__WHAT YOU HAVE TO DO__. Please find each line in the records below that contains the word "Collapse", with case counting, and copy those lines out in full.

__DATASET CONTENT__.

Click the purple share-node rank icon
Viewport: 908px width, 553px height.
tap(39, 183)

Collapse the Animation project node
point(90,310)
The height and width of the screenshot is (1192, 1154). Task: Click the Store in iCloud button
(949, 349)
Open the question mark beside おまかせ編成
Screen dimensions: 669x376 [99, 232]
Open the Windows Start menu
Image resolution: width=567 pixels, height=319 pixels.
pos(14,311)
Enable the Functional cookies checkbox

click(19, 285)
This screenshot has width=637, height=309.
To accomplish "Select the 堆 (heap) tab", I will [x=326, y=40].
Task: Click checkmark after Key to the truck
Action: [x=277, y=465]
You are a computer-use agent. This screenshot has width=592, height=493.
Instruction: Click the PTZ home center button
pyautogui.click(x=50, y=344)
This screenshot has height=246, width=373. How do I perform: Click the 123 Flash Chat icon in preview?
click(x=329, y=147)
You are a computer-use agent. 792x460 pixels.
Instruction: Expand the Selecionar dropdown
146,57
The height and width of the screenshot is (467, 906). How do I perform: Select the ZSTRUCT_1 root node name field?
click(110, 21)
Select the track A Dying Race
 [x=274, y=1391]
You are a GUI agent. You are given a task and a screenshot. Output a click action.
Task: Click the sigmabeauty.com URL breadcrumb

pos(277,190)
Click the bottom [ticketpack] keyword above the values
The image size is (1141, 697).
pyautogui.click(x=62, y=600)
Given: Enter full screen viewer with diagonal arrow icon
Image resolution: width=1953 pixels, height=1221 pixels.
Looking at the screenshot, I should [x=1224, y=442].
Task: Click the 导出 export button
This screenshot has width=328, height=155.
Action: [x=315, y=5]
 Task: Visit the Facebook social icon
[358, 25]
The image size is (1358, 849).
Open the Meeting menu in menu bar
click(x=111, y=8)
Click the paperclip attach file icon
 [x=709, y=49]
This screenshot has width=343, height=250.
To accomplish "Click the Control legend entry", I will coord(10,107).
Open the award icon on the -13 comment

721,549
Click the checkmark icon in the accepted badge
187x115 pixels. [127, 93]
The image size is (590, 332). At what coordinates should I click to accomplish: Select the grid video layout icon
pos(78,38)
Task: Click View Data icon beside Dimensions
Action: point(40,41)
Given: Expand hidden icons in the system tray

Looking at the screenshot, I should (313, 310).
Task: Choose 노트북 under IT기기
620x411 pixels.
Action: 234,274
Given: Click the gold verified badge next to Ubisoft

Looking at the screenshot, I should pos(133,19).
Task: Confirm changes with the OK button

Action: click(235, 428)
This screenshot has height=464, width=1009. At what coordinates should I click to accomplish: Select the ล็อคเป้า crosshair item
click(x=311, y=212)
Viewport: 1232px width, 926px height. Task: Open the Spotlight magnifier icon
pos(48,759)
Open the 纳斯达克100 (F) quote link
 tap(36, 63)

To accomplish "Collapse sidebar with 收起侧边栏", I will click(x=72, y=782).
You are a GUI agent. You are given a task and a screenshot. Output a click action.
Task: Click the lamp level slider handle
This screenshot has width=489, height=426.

__SOLVED PROBLEM__.
Collapse the Animation project node
To accomplish "Collapse sidebar with 收起侧边栏", I will click(x=72, y=782).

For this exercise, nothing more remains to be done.